Au risque de la dette publique des États-Unis s’ajoute le second facteur, encore plus déterminant : la fragilité du dollar. Une politisation croissante de la politique monétaire, où les décisions de l’institution monétaire centrale pourraient être soumises aux considérations électoralistes, menace directement la stabilité du dollar. Une perte de confiance dans la solidité institutionnelle et fiscale des États-Unis pourrait déclencher une dépréciation du dollar, entraînant des réactions en chaîne dévastatrices : dépréciations compétitives, flambée de l’inflation mondiale et panique sur les marchés.
Ce scénario, loin d’être hypothétique, est déjà esquissé par les efforts de dé-dollarisation menés par des blocs économiques émergents. La combinaison d’une dette excessive et d’un dollar affaibli alimenterait une défiance généralisée, rendant la crise quasi inéluctable.
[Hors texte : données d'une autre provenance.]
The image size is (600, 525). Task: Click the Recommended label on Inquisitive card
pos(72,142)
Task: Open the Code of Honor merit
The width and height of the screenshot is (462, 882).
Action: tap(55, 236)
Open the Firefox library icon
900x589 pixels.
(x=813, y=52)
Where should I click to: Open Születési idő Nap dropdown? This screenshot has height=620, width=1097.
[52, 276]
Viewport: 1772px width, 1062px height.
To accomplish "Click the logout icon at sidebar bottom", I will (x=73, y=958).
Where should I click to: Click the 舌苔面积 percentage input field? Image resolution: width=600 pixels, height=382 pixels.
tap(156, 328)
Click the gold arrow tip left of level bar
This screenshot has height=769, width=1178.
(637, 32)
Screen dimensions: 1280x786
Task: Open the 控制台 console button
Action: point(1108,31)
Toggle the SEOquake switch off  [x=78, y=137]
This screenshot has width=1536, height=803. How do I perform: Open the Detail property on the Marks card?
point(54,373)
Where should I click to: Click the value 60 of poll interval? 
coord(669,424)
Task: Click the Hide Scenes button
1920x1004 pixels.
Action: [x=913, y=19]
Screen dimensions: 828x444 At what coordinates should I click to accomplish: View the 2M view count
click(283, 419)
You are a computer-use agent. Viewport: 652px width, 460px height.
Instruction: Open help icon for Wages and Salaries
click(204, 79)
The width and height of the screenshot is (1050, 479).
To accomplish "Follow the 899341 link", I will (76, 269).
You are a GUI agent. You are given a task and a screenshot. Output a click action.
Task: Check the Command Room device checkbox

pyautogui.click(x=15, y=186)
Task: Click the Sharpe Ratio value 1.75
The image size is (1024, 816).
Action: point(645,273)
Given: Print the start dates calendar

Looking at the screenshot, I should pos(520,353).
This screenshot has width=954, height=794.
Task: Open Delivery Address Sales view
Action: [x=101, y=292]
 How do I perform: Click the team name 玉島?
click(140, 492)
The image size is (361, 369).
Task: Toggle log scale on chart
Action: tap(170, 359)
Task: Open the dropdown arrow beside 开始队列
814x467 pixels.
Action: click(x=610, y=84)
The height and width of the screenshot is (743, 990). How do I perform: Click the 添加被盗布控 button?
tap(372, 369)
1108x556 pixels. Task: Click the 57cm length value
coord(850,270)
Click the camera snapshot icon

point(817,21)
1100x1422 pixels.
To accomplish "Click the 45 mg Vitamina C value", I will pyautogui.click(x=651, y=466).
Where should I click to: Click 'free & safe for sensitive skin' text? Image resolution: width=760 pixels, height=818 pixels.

Les conséquences d’une telle crise seraient mondiales. Une prime de risque sur la dette des États-Unis pousserait les rendements à la hausse, forçant les autres banques centrales à suivre. Les monnaies émergentes subiraient des dépréciations, et les marchés actions une correction sévère. L’économie des États-Unis elle-même ferait face à des coûts de financement record.
Ce risque est d’autant plus grand que les garde-fous règlementaires sont démantelés. L’affaiblissement des lois de protection et la perspective d’un assouplissement des règles prudentielles rendent le système bancaire américain plus vulnérable. Cette divergence règlementaire creuse un fossé de résilience et rend une nouvelle crise financière sous la présidence de Donald Trump non seulement probable, mais imminente. Donald Trump a promis un âge d’or pour les États-Unis. Mais ce n’est pas la première fois qu’un tel scénario se dessine. Il y a près d’un siècle, des politiques similaires ont précédé un effondrement majeur des marchés.
Globalement, la stratégie de Donald Trump consiste à pulvériser l’ordre mondial d’après-guerre. Avec le dollar comme monnaie de réserve, les États-Unis importaient ce qu’ils ne fabriquaient plus, ayant façonné une mondialisation commerciale de nature coloniale. Aujourd’hui, ils veulent s’en extraire, accusant les anciennes nations colonisées de voler leurs emplois pour les vassaliser. Tout ce que fait Donald Trump va dans cette direction : droits de douane, menaces diplomatiques, sortie d’organismes internationaux.
Le dollar, qui domine le système monétaire mondial depuis 1944, est garanti par l’armée des États-Unis. Mais aujourd’hui, les États-Unis se retirent des conflits, abandonnent leurs alliés et concèdent des zones d’influence. Sous la présidence de Donald Trump, un nationalisme prospère émerge, fragilisant le dollar, dont la crédibilité faiblit pour les investissements durables. Il arrivera un moment où le dollar n’aura plus de garant suffisant pour assurer sa crédibilité. C’est le crépuscule du dollar. Le système juridique des États-Unis est devenu un instrument d’hégémonie économique, soumettant des entreprises étrangères à sa juridiction extraterritoriale, érodant souverainetés et concurrence.
Face à ces défis, l’Europe s’efface. Sans gouvernance ni technologie, dépendante et vieillissante, elle manque d’audace. Nous sommes figés par nos contradictions.